Four years ago when Bruce Kohler and his wife, Ellen, moved into her ancestral home in Concord, Massachusetts, the 29-acre estate was virtually choked by “densely overgrown bushes, eleven dying sixty-foot blue spruces, various ‘volunteer’ trees and lots of poison ivy and bittersweet.” Located on a stately hill overlooking surrounding fields and woodlands, the elegant Federal-style house longed to be liberated.
Luckily, Bruce, a corporate-lawyer-turned-garden-designer who studied at The English Gardening School, based at the Chelsea Physic Garden in London, was up for the challenge. Taking his cue from the architecture of the house, Bruce’s vision was to design a landscape that complemented the historic symmetry of the home.
Photography by Justine Hand.
Above: The house commands a sweeping view of the surrounding fields. To take advantage of this dramatic prospect, Bruce and Ellen spent the first year of their residency clearing the site, leveling the grounds, and getting rid of excess vegetation so the house could breathe. Bruce and Ellen purposefully kept plantings in front of the house to a minimum, to avoid detracting from the architecture.
Above: Bruce’s plan for the garden and surrounding grounds was very intentional, taking its cue from the house itself, both in terms of layout and scale.
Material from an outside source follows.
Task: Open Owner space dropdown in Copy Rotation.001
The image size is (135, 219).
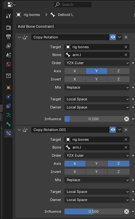Action: point(97,200)
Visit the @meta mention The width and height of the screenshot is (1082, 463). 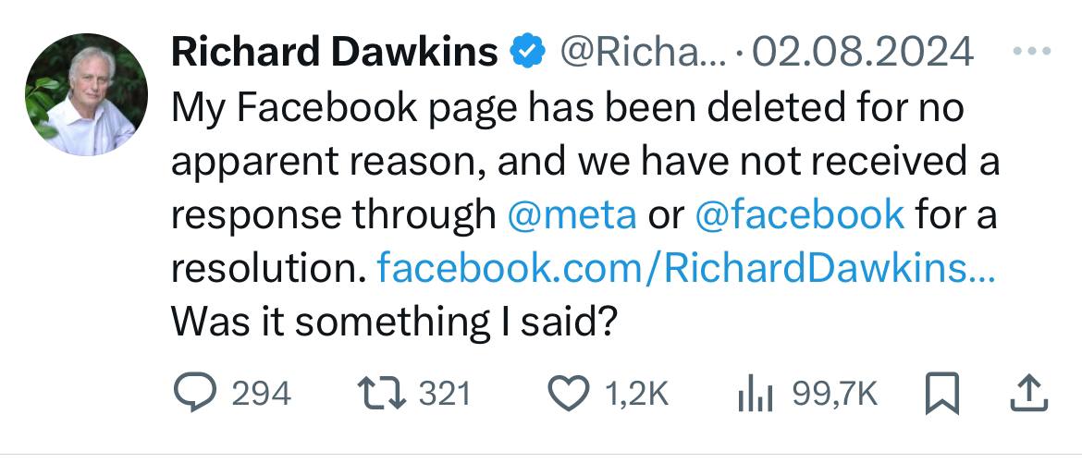pos(572,214)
Located parallel to the main house, the garden acts as another wing to the home, creating a more sheltered and intimate backyard “room.”
Above: Also during their first year, Bruce began to lay the groundwork for his vegetable and flower garden, constructing the garden fencing, compost bin, and raised beds to house perennials and annuals such as these colorful zinnias.
Above: Trick of the trade; under some plum tomatoes, Bruce planted a plastic chipmunk to help keep real garden raiders at bay.
Above: As a foil to the serene formality of the house, Bruce’s garden architecture is functional and a bit rough; the plantings are abundant and wild.
Above: Verbena bordering the garden fence attracts a butterfly friend.
Above: A shaded path leads from the house to the estate’s fields and forest, where Bruce and Ellen have been actively clearing invasive plants in order to restore the historic woodland landscape.
Above: From the path pictured above the house is revealed through the trees.
Above: Clematis ‘Henryi’ climbs on the garden fence.
Above: A perennial bed that borders the garden merges with a wildflower garden, which Bruce planted using a 10-to-1 mixture of moist sand to seed, which insures a more even spread and keeps the seeds from blowing away.
Above: A study in complements and contrasts: The columns of the garden fence echo the lines of home’s many chimneys, while the lush and colorful flowers soften the right angles of the house.
Above: Bees, too, love Bruce’s flowers.
Above: Though the house looks quite formal from afar, a whimsical spray of cheery verbena welcomes visitors as they arrive at the front door.
Above: Cucumbers climb functional trellises towards the rear of the garden.
Above: Flanked by the house and garden, the view at the back of the house takes in a field and the woods beyond.
Above: A natural transition from the more formal yard to the woodlands: the perennial bed that borders the garden dissolves into a wildflower meadow.
Above: Bruce’s site plan gives a bird’s-eye view of how the garden relates to the home. Note that Bruce left a few strategic trees to frame the house.